▶ _Data to use_

┌──

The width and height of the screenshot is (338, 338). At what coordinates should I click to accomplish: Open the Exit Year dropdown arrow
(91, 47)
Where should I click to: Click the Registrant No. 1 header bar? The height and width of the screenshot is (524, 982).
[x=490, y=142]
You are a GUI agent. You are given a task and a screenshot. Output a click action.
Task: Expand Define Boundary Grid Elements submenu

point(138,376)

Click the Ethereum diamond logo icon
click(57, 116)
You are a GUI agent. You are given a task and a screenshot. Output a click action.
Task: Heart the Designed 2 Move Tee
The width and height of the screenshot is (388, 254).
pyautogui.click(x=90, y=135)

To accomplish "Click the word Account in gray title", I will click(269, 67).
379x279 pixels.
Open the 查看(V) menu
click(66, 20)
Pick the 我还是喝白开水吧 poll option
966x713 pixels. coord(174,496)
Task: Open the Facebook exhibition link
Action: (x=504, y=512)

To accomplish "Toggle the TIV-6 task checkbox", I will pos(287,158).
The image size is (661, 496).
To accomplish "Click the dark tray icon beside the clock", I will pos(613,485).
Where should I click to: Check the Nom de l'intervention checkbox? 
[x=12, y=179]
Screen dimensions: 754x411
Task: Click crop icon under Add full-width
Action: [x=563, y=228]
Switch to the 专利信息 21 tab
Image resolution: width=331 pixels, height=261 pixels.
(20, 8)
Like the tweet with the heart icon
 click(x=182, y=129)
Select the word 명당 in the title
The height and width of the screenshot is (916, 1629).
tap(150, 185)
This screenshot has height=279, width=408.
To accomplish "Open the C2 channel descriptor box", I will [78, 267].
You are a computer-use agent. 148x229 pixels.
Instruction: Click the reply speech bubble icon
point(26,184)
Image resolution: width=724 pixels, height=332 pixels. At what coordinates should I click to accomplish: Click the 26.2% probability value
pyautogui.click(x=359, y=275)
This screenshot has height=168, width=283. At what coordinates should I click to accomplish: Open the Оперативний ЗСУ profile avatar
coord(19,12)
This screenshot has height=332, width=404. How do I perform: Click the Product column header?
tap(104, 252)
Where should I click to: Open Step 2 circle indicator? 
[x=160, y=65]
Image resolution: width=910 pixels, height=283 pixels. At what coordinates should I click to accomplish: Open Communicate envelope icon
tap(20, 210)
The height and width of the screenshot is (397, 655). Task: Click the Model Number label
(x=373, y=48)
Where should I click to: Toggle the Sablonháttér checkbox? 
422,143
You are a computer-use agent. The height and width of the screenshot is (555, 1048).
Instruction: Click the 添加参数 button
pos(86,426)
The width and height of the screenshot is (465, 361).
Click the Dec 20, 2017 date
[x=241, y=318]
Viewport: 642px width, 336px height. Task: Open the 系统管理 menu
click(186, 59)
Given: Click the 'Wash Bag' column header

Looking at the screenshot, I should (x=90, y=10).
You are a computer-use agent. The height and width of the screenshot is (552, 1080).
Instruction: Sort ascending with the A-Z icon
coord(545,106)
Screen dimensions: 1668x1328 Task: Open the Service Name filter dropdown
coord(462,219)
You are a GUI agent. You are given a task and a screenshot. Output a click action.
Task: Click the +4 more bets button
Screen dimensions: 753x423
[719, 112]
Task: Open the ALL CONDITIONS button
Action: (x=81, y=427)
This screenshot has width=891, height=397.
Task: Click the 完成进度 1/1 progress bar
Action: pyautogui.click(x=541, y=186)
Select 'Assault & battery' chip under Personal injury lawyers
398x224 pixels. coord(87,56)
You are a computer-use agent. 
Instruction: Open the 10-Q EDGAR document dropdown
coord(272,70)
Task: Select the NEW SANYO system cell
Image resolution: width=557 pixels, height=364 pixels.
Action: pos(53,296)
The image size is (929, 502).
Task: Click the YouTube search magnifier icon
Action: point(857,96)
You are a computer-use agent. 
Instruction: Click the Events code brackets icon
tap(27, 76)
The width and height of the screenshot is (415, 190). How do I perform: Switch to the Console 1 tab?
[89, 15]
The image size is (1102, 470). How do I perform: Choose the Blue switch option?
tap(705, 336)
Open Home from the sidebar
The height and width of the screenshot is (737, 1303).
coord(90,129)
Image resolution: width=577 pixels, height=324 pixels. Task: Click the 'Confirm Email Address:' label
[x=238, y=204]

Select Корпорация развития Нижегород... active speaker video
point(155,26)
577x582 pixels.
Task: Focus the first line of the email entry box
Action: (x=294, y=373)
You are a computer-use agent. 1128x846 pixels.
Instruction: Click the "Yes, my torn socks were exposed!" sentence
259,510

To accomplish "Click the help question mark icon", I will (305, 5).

└──

▶ _Exercise prompt_
Scan the material above for the string "computer". Return each line where it occurs.

▶ _Exercise answer_
You are a computer-use agent. 148x229 pixels.
You are a computer-use agent. The height and width of the screenshot is (555, 1048).
You are a computer-use agent. The height and width of the screenshot is (552, 1080).
You are a computer-use agent. 
You are a computer-use agent. 
You are a computer-use agent. 1128x846 pixels.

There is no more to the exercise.